— begin Quoted passage —

People say "time on my hands." Well, I looked at my hands and I saw a lot of lines. And then somebody told me that some people don't have lines. I didn't believe her. We were sitting in a restaurant and she said, "How can you say that? Look at that waiter over there!" She called him over, "Honey! Honey? Can you bring me a glass of water?" and when he brought it she grabbed his hand and showed it to me and it had no lines! Just the three main ones. And she said, "See? I told you. Some people like that waiter have no lines." And I thought, "Gee, I wish I was a waiter."

If the lines on your hands are wrinkles, it must mean your hands worry a lot.

Sometimes you're invited to a big ball and for months you think about how glamorous and exciting it's going to be. Then you fly to Europe and you go to the ball and when you think back on it a couple of months later what you remember is maybe the car ride to the ball, you can't remember the ball at all. Sometimes the little times you don't think are anything while they're happening turn out to be what marks a whole period of your life. I should have been dreaming for months about the car ride to the ball and getting dressed for the car ride, and buying my ticket to Europe so I could take the car ride. Then, who knows, maybe I could have remembered the ball.

Some people decide to be old and then they do exactly what old people are supposed to do. But when they were twenty years old they were doing what twenty-year-olds are supposed to do. And then there are those other people who look twenty all their lives. It's thrilling to see movie stars— since they're more involved in that than most people—who have worked on their beauty, who still have all their energy because they're still working with their young selves.

Since people are going to be living longer and getting older, they'll just have to learn how to be babies longer. I think that's what's happening now. Some kids I know personally are staying babies longer.

— end Quoted passage —
— begin Given entries —

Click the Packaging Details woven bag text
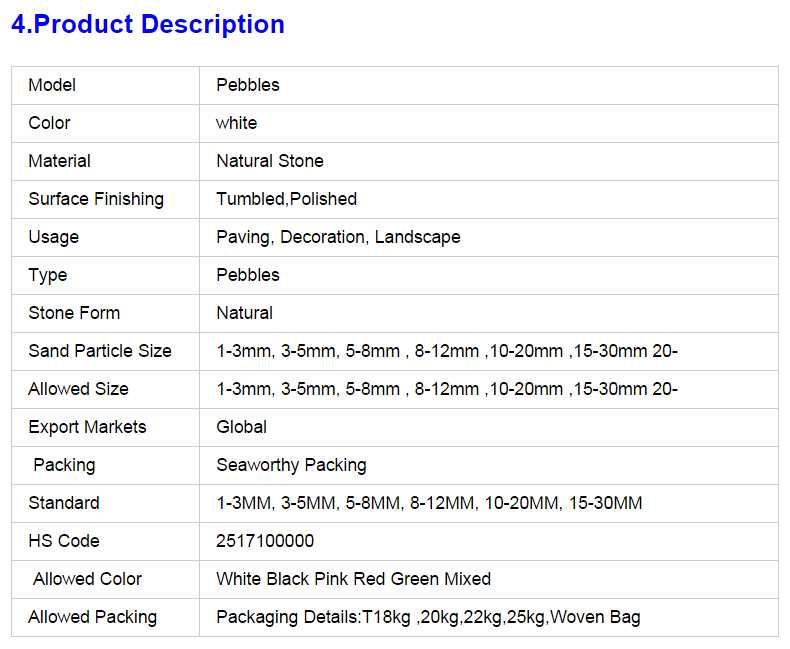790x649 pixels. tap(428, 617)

— end Given entries —
— begin Given entries —

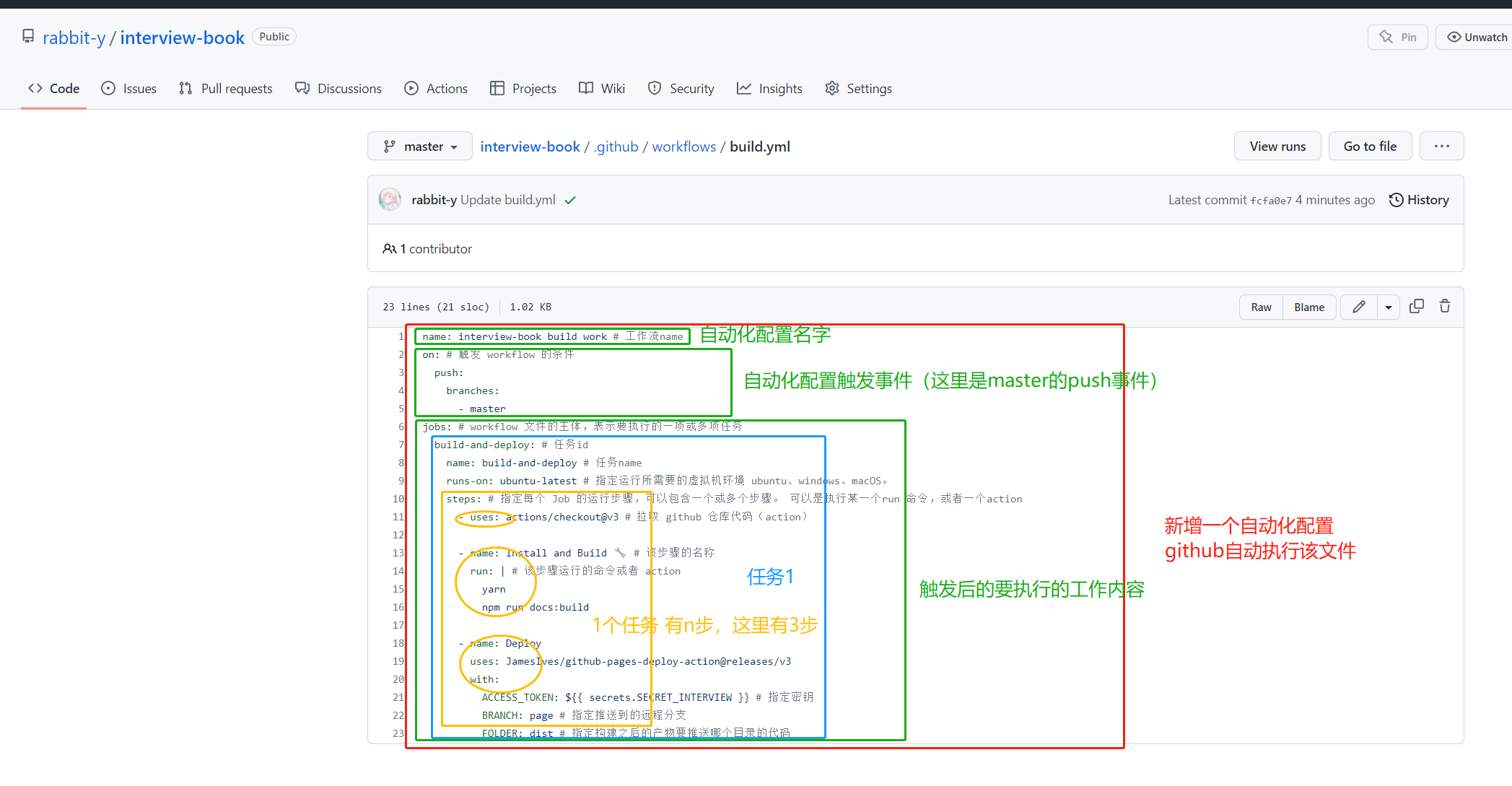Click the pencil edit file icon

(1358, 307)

— end Given entries —
— begin Given entries —

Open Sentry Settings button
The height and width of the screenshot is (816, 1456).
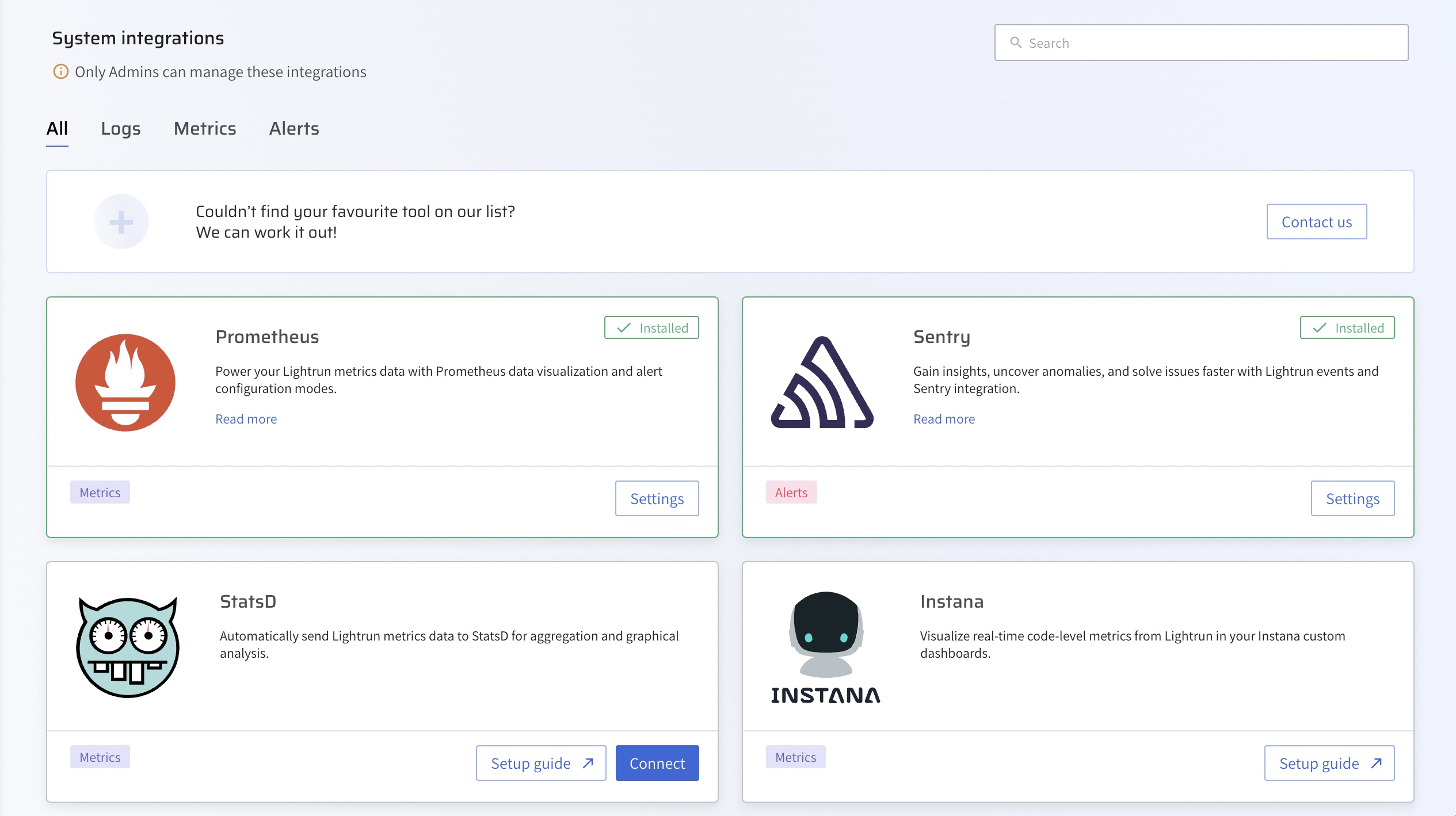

— end Given entries —

▶ Problems to work on:
1/ In the passage, what three things does the speaker say they should have been dreaming about for months?
2/ Say whether each statement agrees with the passage. Answer yes or no, and quote the deciding words.
(a) The woman in the restaurant asked the waiter for a glass of water.
(b) The speaker believed right away that some people don't have lines.
(c) Some kids the speaker knows are staying babies longer.
The records were taken from a different source than the passage.

▶ Task answers:
1/
- the car ride to the ball
- getting dressed for the car ride
- buying my ticket to Europe so I could take the car ride

2/
(a) Yes: "Can you bring me a glass of water?"
(b) No: "I didn't believe her."
(c) Yes: "Some kids I know personally are staying babies longer."